More notes on American damascus if anyone is still interested
In early 1864, Walter Baker of Ilion NY (very near Lisle NY. then home of W H Baker, but I don't know if they're related)recieved a patent for a trip hammer that was specially designed for making gun barrels (patent 41669)...one of the reasons I'm mentioning this patent, is to show the tail end of hammering, and that by the late 1860's the shotgun industry had already adopted the higher volume production techniques. I am hoping that the thread contributor with access to the Tompkins County directory will cross check the name of Walter Baker, to see if he appears anywhere near Motts Corners (prior to 1863). I'll check Jerry Swinney's files for the same.

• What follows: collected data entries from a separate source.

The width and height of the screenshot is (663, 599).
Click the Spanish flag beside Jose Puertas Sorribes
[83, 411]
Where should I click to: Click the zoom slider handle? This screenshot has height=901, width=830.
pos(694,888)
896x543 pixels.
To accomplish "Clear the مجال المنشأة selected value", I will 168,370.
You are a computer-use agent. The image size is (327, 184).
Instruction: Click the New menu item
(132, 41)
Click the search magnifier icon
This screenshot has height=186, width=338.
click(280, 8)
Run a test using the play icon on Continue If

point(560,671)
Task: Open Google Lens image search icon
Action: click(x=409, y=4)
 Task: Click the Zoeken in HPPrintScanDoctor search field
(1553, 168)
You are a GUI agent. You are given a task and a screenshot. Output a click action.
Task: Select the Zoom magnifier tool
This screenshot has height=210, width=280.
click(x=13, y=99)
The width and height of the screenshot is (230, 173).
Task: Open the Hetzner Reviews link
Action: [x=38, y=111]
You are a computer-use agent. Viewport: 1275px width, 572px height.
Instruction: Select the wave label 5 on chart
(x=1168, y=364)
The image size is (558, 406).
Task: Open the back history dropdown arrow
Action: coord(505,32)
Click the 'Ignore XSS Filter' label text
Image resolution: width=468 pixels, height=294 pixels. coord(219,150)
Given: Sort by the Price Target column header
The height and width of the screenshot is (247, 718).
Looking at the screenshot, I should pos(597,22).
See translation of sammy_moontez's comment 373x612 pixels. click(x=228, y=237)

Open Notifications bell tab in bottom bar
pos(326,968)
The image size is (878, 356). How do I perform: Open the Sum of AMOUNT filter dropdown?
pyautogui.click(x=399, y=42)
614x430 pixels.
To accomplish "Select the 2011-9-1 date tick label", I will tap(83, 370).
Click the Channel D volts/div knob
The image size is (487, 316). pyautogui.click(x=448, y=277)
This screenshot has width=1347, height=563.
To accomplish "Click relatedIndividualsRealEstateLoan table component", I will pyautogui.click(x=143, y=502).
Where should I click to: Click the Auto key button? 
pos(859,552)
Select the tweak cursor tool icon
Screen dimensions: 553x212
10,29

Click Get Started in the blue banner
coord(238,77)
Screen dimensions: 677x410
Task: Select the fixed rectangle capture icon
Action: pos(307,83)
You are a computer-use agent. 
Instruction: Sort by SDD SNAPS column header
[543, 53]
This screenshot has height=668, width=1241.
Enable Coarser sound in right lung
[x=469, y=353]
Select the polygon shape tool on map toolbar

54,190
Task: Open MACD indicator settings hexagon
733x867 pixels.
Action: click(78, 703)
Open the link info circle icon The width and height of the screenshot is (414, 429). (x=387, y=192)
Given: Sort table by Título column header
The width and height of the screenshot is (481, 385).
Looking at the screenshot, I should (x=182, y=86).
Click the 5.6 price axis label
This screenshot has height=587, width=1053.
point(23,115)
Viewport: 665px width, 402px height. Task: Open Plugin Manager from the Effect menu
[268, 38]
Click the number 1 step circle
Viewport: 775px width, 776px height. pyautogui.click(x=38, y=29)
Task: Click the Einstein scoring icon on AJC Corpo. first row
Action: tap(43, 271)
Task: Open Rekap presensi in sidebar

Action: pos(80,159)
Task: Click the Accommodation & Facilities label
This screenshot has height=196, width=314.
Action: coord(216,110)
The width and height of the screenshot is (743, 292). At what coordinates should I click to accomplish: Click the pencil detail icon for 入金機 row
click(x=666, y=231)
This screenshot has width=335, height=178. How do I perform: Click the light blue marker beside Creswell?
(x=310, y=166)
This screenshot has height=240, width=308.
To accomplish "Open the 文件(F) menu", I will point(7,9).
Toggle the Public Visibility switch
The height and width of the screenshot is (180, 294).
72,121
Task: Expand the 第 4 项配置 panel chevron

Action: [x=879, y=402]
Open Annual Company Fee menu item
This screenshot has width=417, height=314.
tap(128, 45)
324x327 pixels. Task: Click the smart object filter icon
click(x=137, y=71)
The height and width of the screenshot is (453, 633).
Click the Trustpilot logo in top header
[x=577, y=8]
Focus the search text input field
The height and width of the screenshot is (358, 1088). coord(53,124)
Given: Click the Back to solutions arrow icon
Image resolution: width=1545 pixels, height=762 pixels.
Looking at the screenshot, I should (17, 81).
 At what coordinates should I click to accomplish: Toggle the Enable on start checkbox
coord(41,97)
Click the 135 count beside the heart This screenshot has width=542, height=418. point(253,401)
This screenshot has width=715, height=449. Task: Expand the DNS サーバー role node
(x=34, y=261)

In 1865, Ethan Allen recieved a patent for twisting, winding, and welding damascus shotgun barrels. The patent, 48249, goes into details of the process. One the witnesses is Sullivan Forehand. Then, exactly one year later Ethan recieved another patent for soldering the tubes together through internal flaming. Again Sullivan Forehand was a witness. Ethan Allen resided in Worcester Mass at the time of both patents
In 1869, a patent was issued to Selah Hiler of Harlem NY for improvement in the manufacture of gun barrels in which he states that "sucessive rolling operations" is the "usual" (manufacturing process) (by 1869). This is not the only reference to the rolling of damascus shotgun barrels in the historical record, but it is the last time I will spend trying to convince the guys still holding onto the thousands of hammering elves concept. (samurai barrels)
Lastly, although this is not for American made damascus, I thought that you might be interested to know that winding was not the only technique used for making damascus barrels. In 1892, Franz Meixner of Austria recieved a U.S. patent for a new departure in damascus barrel making that involves many cones stacked around the mandrel. This technique offers a much higher surface to surface area for welding, and theoretically offers a far stronger damascus barrel than anything seen before. (US pat 477763)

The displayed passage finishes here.